It was under the provisions of this act that the respondent was convicted. The legality of the conviction and sentence is challenged upon the ground that the law is unconstitutional and void, for the reason that it subjects the premises and property of a person to examination, inspection, and search without due process of law. These and other objections taken to the validity of the law, in the view we take of the existing statutes upon the subject, we do not find it necessary to consider.

Upon the argument of the case, we called attention of the counsel for the People to the provisions of the charter of the city of Detroit, enacted in 1883, and asked him to express his views upon the effect of the charter upon the act in question, which he did at length.
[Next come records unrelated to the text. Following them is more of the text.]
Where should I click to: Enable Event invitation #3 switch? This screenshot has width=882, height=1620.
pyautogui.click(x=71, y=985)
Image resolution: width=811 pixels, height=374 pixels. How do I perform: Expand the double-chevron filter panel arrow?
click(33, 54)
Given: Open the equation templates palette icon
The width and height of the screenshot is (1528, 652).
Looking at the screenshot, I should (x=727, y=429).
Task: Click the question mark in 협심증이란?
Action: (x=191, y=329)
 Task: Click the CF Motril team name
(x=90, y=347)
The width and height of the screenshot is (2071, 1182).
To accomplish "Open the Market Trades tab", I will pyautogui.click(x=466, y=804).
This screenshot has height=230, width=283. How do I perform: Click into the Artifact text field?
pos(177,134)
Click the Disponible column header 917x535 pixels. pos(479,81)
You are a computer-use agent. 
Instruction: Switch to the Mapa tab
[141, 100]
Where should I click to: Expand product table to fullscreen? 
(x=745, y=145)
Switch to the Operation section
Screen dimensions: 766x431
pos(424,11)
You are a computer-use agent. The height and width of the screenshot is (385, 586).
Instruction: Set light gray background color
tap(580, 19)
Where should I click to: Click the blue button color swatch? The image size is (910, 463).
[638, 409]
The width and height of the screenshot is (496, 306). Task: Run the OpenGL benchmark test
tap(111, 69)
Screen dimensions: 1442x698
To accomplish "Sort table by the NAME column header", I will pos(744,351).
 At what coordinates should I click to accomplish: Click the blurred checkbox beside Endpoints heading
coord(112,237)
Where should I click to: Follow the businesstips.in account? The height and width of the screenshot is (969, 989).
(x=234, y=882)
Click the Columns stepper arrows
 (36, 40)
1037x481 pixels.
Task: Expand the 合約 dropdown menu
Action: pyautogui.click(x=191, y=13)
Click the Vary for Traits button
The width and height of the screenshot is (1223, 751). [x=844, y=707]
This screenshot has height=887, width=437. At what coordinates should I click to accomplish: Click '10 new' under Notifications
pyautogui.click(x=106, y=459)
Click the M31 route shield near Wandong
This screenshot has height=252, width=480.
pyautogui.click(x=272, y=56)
The provisions of the charter referred to read as follows:

Sec. 42. The council shall have power to provide for the preservation of the general health of the inhabitants of said city, to make regulations to secure the same, * * * to prohibit, prevent, abate, and remove all nuisances in said city, or within the distance therefrom of half a mile, and to punish the authors and [or] maintainers thereof, and authorize and direct the speedy or immediate abatement or removal of nuisance by some officer of the city. * * * It shall also have power and authority to compel the owner or occupant of any grocery, * * * butcher’s shop or stall, slaughter-house, * * * to cleanse or abate the same, whenever necessary for the health, comfort, or convenience of the inhabitants of said city; to prohibit and prevent any person * * * keeping or having, on premises owned or occupied by him, in said city, any dead carcass, putrid or unsound beef, pork, * * * and any article, substance, *108or thing that is unwholesome or nauseous, and to compel and authorize the removal thereof by some officer of said city; or to compel any person so bringing, depositing, or leaving within the limits of said city, or within one mile distant therefrom, or keeping or having on the premises owned or occupied by him in said city any dead carcass, putrid, or unsound beef, pork, * * * and any article, substance, or thing that is unwholesome or nauseous, and to compel and authorize the removal thereof by some officer of said city; or to compel any person so bringing, depositing, or leaving the same within the limits of said city, or one mile distant therefrom, or having or keeping the same on the premises owned or occupied by him in said city, to remove the same.”
“Sec. 44. The common council * * * shall have power to prohibit and prevent, within certain limits in said city to be determined by the common council, the location or construction of * * * slaughter-houses, * * * and all establishments where any nauseous, offensive, or unwholesome business may be carried on; and such buildings * * * and establishments, as aforesaid, * * * shall be subject to such regulations in relation to their construction and management as the common council may make, with a view to the protection of any property from injury by fire, or to the health and safety of the inhabitants of the city, and to prevent their becoming in any way a nuisance.”
“Sec. 48. The said council shall have power to prohibit, prevent, and suppress the sale of every kind of unsound, nauseous, and unwholesome meat, poultry, fish, vegetables, or other articles of food and provisions, * * * and to punish all persons who shall knowingly sell the same, or offer to keep the same for sale.”
“Sec. 52. The common council shall have power to appoint one or more inspectors * * * of articles to be inspected, * * * and to prescribe and regulate their powers and duties * * * to direct and regulate * * the inspecting of vegetables, fresh, dried, smoked, salted, pickled, and other meat or fish, * * * and other food or provisions, to be sold at wholesale or retail; the inspecting and weighing of flour, * * * beef, and all other food and provisions.”
“ Sec. 54. The common council shall have power to provide for the imprisonment and confinement in houses of correction, at hard labor or otherwise, of all persons liable to *109be imprisoned or confined under this act, or any act relating to said city, or any ordinance of the common council. * * Said council shall also have power, except as herein otherwise specified, to provide for the punishment of all persons offending against this act, or any law relating to said city, or any ordinance of the common council, enacted under this or any other act of the Legislature, by imposing fines, penalties, forfeitures, and costs, and by imprisonment in the house of correction of said city. * * * If only a fine, penalty, forfeiture, or costs be imposed, the offender may be sentenced to imprisonment until payment thereof, for a term not exceeding six months. All punishments for offenses against the ordinances of the common council, shall be prescribed in the ordinance creating or specifying the offense to be punished; and no penalty or forfeiture shall exceed one thousand dollars, no fine shall exceed five hundred dollars, and no imprisonment shall exceed the period of two years.” Chapter 7, Act No. 326, Local Acts, 1883.
Sec. 50. All acts or parts of acts inconsistent with the provisions of this act are hereby repealed.” Chapter 12.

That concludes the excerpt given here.